(Exercise 1):
Answer these questions using the text about the Moroccan rapper Bigg:
(a) What does his nickname "Al Khasser" mean in English?
(b) What age range makes up most of his public?
(c) What words does he use to tell young people "Enough fear!"?
(Exercise 2):
Write the next part of the text about the Moroccan rapper Bigg, picking up right after its final sentence.

(Provided passage):
----

Rap isn’t my favorite genre of music, but yesterday I discovered the Moroccan rapper Bigg, also known as “Al Khasser” (“Rude Boy”) for his blunt lyrical style. His first album “Mgharba ‘Tal Moute” (“Moroccans Until Death”) was released last year, and won an award as the best Moroccan rap album of 2006. He sings in pure derija (Moroccan dialect or slang) in order to reach a popular audience, tell things as they are, and preserve a valuable cultural heritage. Even for those like me who don’t understand what he’s saying, I think Bigg’s artistry shines through, and his motivation couldn’t be clearer as this interview shows.

    Who do you sing for?
    My public is made up primarily of young people aged 12 to 25. I also sing for those who won’t accept that we continue to subject their ears to love songs and songs of good times…. I use the language of young people so I can speak truly. In that way, I express the roots of my thought and theirs. On stage I shout out loud what Moroccans think secretly.
    What do you say to those young people through your songs?
    Above all, I tell them not to be afraid of anything or anyone: “Baraka men al khouf!” [“Enough fear!”] I ask them to be citizens who fulfill their obligations and who dare to demand their rights. Real Moroccans who want to change their country, not those who want to leave at the first possible moment. In singing, I ask young people to interest themselves in what’s happening around them, to tell the political Pinocchios to fuck off, not to obscure our past in order to better construct our future…and I shout out their rejection of anyone who uses his beard for demagogic purposes and who takes us for idiots.
    But because of your words which are considered too daring, some of your young fans are forced to hide themselves in order to receive your messages.

----

(Data block):
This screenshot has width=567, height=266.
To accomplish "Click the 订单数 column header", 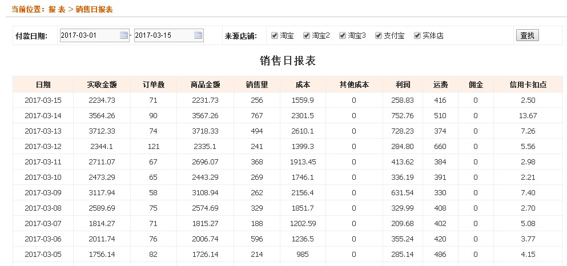I will tap(154, 84).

----

(Exercise output 1):
(a) "Rude Boy"
(b) 12 to 25
(c) "Baraka men al khouf!"

(Exercise output 2):
    What I find reassuring is that those who are hiding themselves today to listen to my songs, won’t force their children to hide themselves tomorrow to hear the same thing. I insist on the fact that I’m 100% for total respect within the family. But that musn’t prevent us from calling things by their real names in our derija which permits us to go straight to the point.

To explain the message of Bigg’s song “Al Khouf” which won him an award for best rap single of 2006, here is an appreciation by fan writer “tupacgirl.”

    Moroccans, no matter what their sex, age or social status, have all (or almost all) received an education based on fear, “Al Khouf.” Beginning with everyday examples like the fear that a child can feel for his father, or a student for his teacher—and ending with the blow to the face that demonstrates in a real way the servility of the Moroccan citizen, and his huge fear of anyone who holds a certain power, his fear of the policeman, the public official, the rich man—even though quite often he’s in the right.
    The worst is that we’re constantly complaining because our rights are trampled, our liberty restricted and our lives surveilled, but what do we do to change this? Quite the opposite of what should be done, instead of insisting on our rights we help those who trample them. Things never change on their own, and if we wait for those in power to give us our rights without making them our own, we’re sticking a thumb in our own eye.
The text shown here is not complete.